全表扫描,会多块读3000万数据所有大约86万个数据块,索引跳跃扫描,其实是构建遍历了所有前导列值的索引,伪代码如下,大约27万个数据块,而且还得单块读回表,实际读的数据块会更高,而且t_no的dinstinct,不是很少,因此这两种执行计划,算是半斤八两,
...
where
t_no='1' and ori_code='A' and t_code='ABC' and t_date ...
and
t_no='2' and ori_code='A' and t_code='ABC' and t_date ...
and
...
and
t_no='...' and ori_code='A' and t_code='ABC' and t_date ...
这个查询条件还是很简单的,如果根据当前的条件,创建新的索引,会提高效率么?
如果是DG,通常情况,我们可以开启备库的snapshot,模拟创建索引,测试他的效率,但是现在不让做,只可以在测试系统进行测试了。
测试系统这张表的数据量就几万,如果要贴近生产,增加数据量是一种形式,但是增加到几千万的量级,一个是需要消耗时间,另一个就是消耗空间。其实,Oracle是通过统计信息计算执行计划成本值的,因此我们可以借助改造统计信息,来达到让Oracle认为这是“生产”量级的计算,验证我们的调整。

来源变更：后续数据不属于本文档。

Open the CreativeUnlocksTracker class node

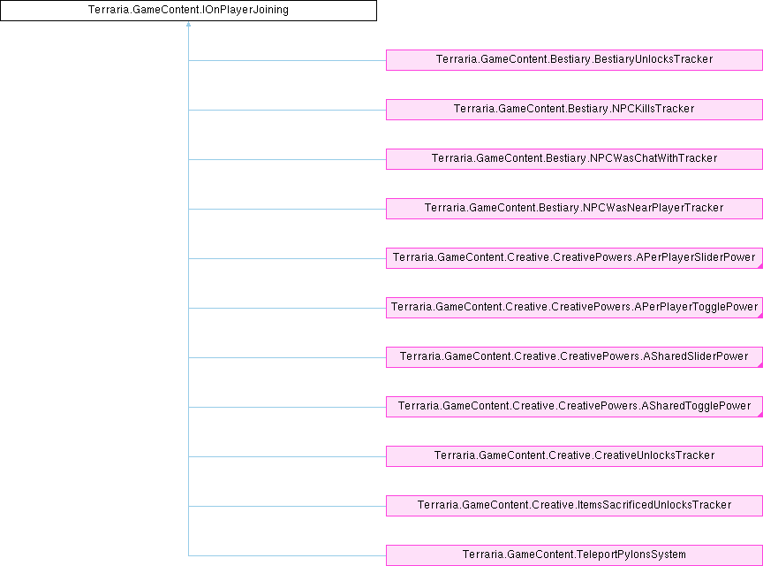coord(574,456)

首先,通过dbms_stats.set_table_stats设置表的统计信息值,
SQL> exec dbms_stats.set_table_stats('BISAL','OP_LOG',numrows=>36181263,numblks=>866883);
PL/SQL procedure successfully completed.
可以看到,当前表的统计信息和生产基本一致了,
SQL> select table_name,num_rows,blocks,avg_row_len from user_tables
2 where table_name='OP_LOG';
TABLE_NAME NUM_ROWS BLOCKS AVG_ROW_LEN
---------------- ---------- -------- -----------
OP_LOG 36181263 866883 129
接着,通过dbms_stats.set_index_stats设置idx_op_log_03的索引统计信息,
SQL> EXEC dbms_stats.set_index_stats('BISAL','IDX_OP_LOG_03',indlevel=>3,numlblks=>270751,numdist=>1429772,avglblk=>1,avgdblk=>23,clstfct=>33314457,numrows=>34989358);
PL/SQL procedure successfully completed.
执行SQL,在测试环境下,其执行计划和生产的相同,都是idx_op_log_03的索引跳跃扫描。根据SQL条件,我们会创建两个索引,索引01是调整了原始索引03的字段顺序,将t_no置在尾部,索引02是删除t_no,增加了agent,
1. t_code, ori_code, t_date, t_no
2. t_code, ori_code, t_date, agent
SQL> create index idx_op_log_01 on op_log(t_code, ori_code, t_date, t_no);
Index created.
SQL> create index idx_op_log_02 on op_log(t_code, ori_code, t_date, agent);
Index created.
执行SQL,他采用的是idx_op_log_02,cost是7,
---------------------------------------------------------------------------------------------------------------------------------------------------
| Id | Operation | Name | Starts | E-Rows | Cost (%CPU)| E-Time | A-Rows | A-Time | Buffers | Reads |
---------------------------------------------------------------------------------------------------------------------------------------------------
| 0 | SELECT STATEMENT | | 1 | | 7 (100)| | 0 |00:00:00.01 | 2 | 1 |
| 1 | SORT GROUP BY | | 1 | 111 | 7 (15)| 00:00:01 | 0 |00:00:00.01 | 2 | 1 |
|* 2 | TABLE ACCESS BY INDEX ROWID| OP_LOG | 1 | 1545 | 6 (0)| 00:00:01 | 0 |00:00:00.01 | 2 | 1 |
|* 3 | INDEX RANGE SCAN | IDX_OP_LOG_02 | 1 | 10817 | 2 (0)| 00:00:01 | 0 |00:00:00.01 | 2 | 1 |
---------------------------------------------------------------------------------------------------------------------------------------------------
Predicate Information (identified by operation id):
---------------------------------------------------
2 - filter((INTERNAL_FUNCTION("T"."OPERATION_TYPE") AND "IS_VALID"=1))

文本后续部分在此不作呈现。